Духовник. Да, я думаю, на этом лучше ос­тановиться. Прежде всего везде будем иметь в виду относительность всех человеческих по­нятий в применении к вопросам веры. Вот ты говоришь: «личность». А можешь ли ты, от­делив понятие «личности» от понятия «те­ла», с достаточным основанием говорить о ее «границах»? Ты здесь опять навязываешь «пространственность», столь необходимую для твоих восприятий материального мира и совершенно чуждую бытию духовному. Те свойства, о которых ты сказал, — ум, воля, чувство — они сами не занимают никакого пространства, и потому, когда ты говоришь о непримиримых противоречиях божественных свойств с определением Его как личности, ты мнимые противоречия усматриваешь здесь потому, что видишь перед собой «личность» материальную и прикладываешь к ней поня­тие не материального порядка. Но, если бы ты допустил личность без материальной осно­вы, оставив за ней лишь разум, волю и чувство, — ты сразу перешел бы в совершен­но иную, «непространственную плоскость» и перестал бы смущаться этими кажущимися противоречиями. Ты должен был бы приз­нать, что Бог и душа одинаково беспрост­ранственны и что разница личности Бога и личности человека не в том, что человек зани­мает «мало» места, а Бог присутствует «вез­де», то есть занимает «много места», а в том, что неведомое бытие одного относительно, а другого — абсолютно. Перечисляя эти абсо­лютные свойства в земных понятиях, мы в то же время мыслим, что они касаются того, че­му эти земные понятия будут соответствовать там, в совершенно иных условиях бытия. Но что-то соответствует и там нашему простран­ству. Это «что-то» у Бога является в абсолют­ной полноте, а у человеческой души лишь от­носительно и потому ограниченно. Поэтому мы и утверждаем, имея в виду абсолютность этого свойства, соответствующего пространственности, что Бог вездесущ.

Неизвестный. Меня до известной степени удовлетворяют твои объяснения. Но я не по­нимаю, почему вы говорите о непостижимос­ти Божества.

Духовник. О непостижимости говорим по­тому, что знать о некоторых свойствах Божи­их, которые Сам же Господь открыл о Себе людям, — это еще не значит постигнуть огра­ниченным человеческим сознанием все без­граничное содержание Существа Божия.

Неизвестный. Как же можно признавать непостижимое? Ведь мы все признаем суще­ствующим лишь настолько, насколько мож­но постигнуть разумом?

Духовник. Ни в коем случае. Есть нечто вполне реальное, что признает существую­щим неверующий разум и в то же время не может признать непостижимым.

Неизвестный. А именно?

Духовник. Бесконечность пространства и вечность времени.

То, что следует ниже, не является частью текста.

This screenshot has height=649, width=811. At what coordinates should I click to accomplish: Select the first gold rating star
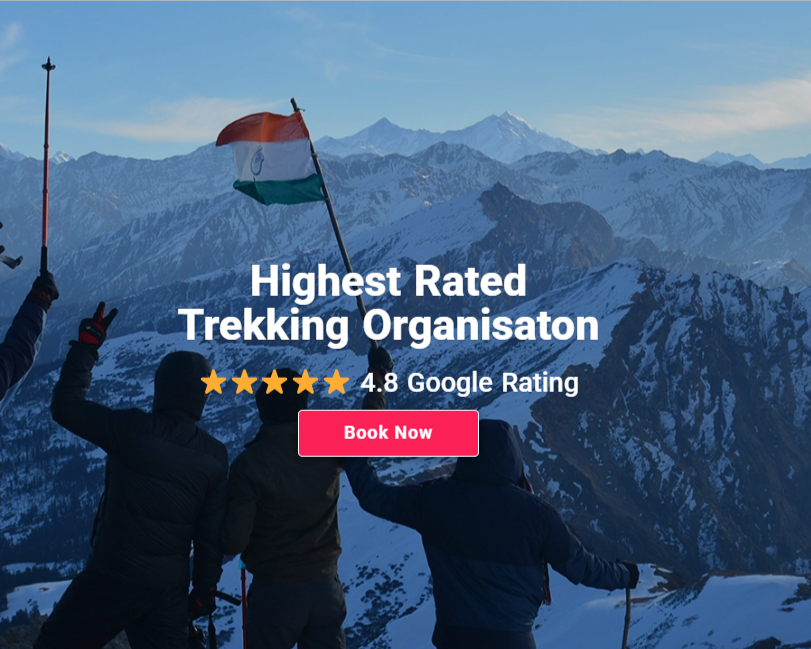pos(214,382)
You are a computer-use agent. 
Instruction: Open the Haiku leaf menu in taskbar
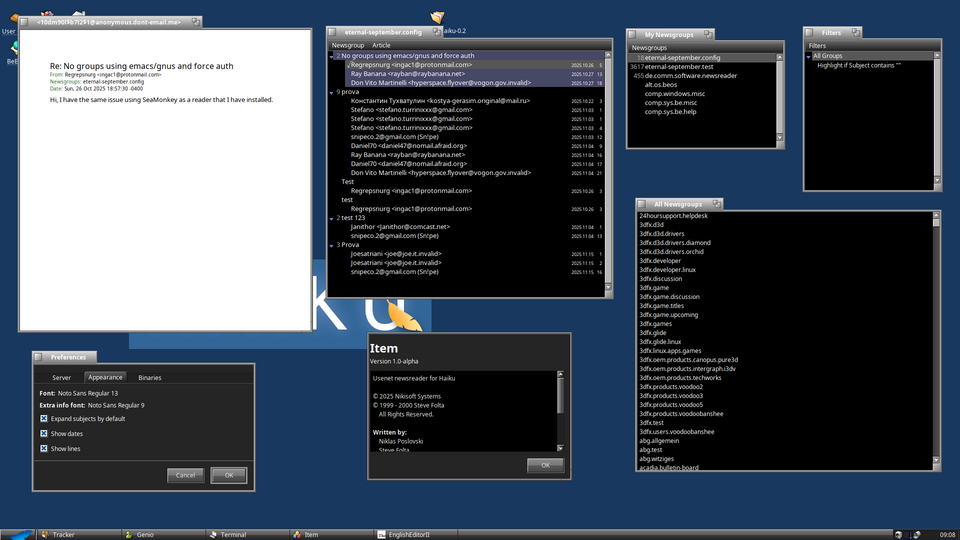coord(17,534)
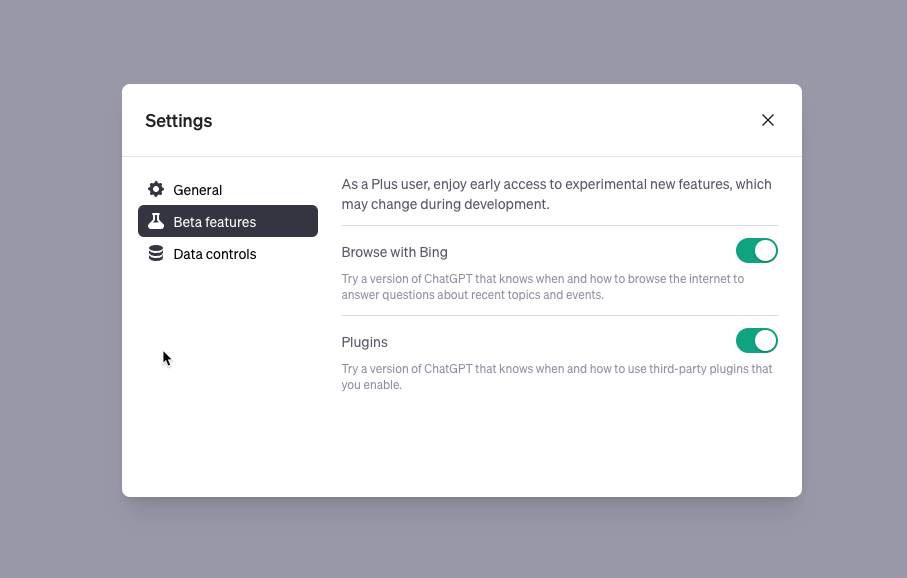
Task: Disable the Browse with Bing switch
Action: [757, 251]
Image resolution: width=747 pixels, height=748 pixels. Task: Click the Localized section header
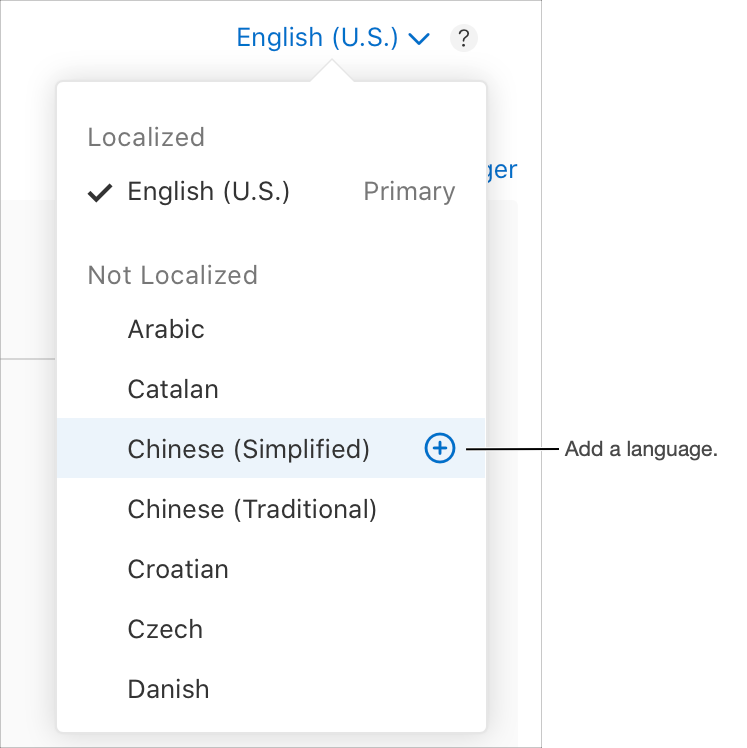pyautogui.click(x=146, y=137)
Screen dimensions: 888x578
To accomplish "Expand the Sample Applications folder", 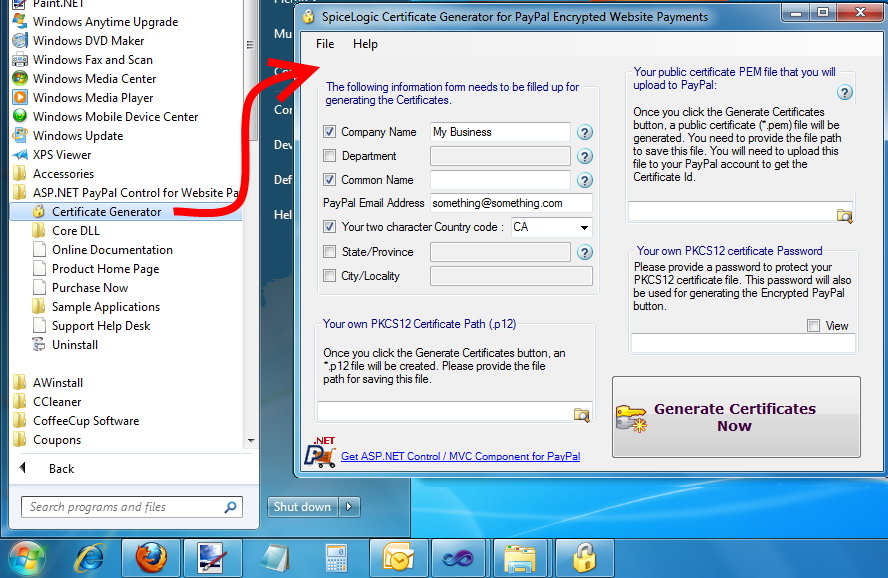I will tap(106, 307).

Неизвестный. Для меня это не совсем по­нятно.

Духовник. Ведь ты, признавая только ма­териальный мир, признаешь реальность пространства и времени так, как даны они твоему сознанию. Ты мыслишь их «метафи­зически», они для тебя — реальная «протя­женность», которая служит для измерения вещей и чередования явлений. Поэтому для тебя имеет совершенно реальный смысл и по­нятие «бесконечности» в смысле пространст­ва, не имеющего конца, и «вечности» в смысле времени, не имеющего предела. Для тебя это не «дурная бесконечность», а объективно и ре­ально существующая.

Неизвестный. Да.

Духовник. Но разве твой разум «постига­ет» понятия «бесконечности» пространства и «беспредельности» времени? Для тебя не­леп, потому что непостижим, вездесущий Бог. Но насколько нелепо, хотя столь же не­постижимо, «бесконечное» пространство! Разве ты можешь по свойству ума своего мыслить нечто, не имеющее конца и преде­ла? Коль скоро пространство для тебя — «ре­альность», попробуй вести мысленно линию «без конца», попробуй вообразить себе Все­ленную,  не имеющую предела. Вообрази себе, что ты миллиарды верст отсчитываешь куда-то вдаль от Земли, на которой стоишь, и сколько бы верст ни отсчитывал, нисколь­ко не приближаешься к концу. Ты бы мог отсчитывать эти версты в течение тысячеле­тий и все равно был бы в том же положении, потому что конца не существует вовсе... Попробуй представить себе все это — и ты с полной ясностью поймешь всю невозмож­ность для человеческого разума постигнуть понятие бесконечности. Ты мыслишь все имеющим предел. Таково свойство твоего ог­раниченного разума. И если ты поставишь такую же задачу в отношении времени, твой разум окажется в таком же беспомощном по­ложении. Попробуй вообразить себе биллио­ны уже прошедших веков и биллионы веков грядущих и при этом почувствуй со всей ре­альностью, что какие угодно чудовищные числа в прошлом и будущем нисколько не могут приблизить тебя к какому-либо преде­лу потому, что нет у времени ни начала ни конца. И тебе станет совершенно очевидна полнейшая неспособность твоего разума пос­тигнуть понятие вечности. И вот, несмотря на эту невозможность постигнуть бесконечность времени, ты утверждаешь несомненную ре­альность и того и другого.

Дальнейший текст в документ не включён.